─── Input data
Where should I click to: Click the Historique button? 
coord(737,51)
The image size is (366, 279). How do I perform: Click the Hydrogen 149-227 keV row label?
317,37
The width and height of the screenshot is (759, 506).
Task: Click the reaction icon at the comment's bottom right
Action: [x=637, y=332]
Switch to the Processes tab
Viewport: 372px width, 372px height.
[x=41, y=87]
──────
Work instruction:
Every line of the material should come back unchanged.

Reply to the task:
Where should I click to: Click the Historique button? 
coord(737,51)
The image size is (366, 279). How do I perform: Click the Hydrogen 149-227 keV row label?
317,37
The width and height of the screenshot is (759, 506).
Task: Click the reaction icon at the comment's bottom right
Action: [x=637, y=332]
Switch to the Processes tab
Viewport: 372px width, 372px height.
[x=41, y=87]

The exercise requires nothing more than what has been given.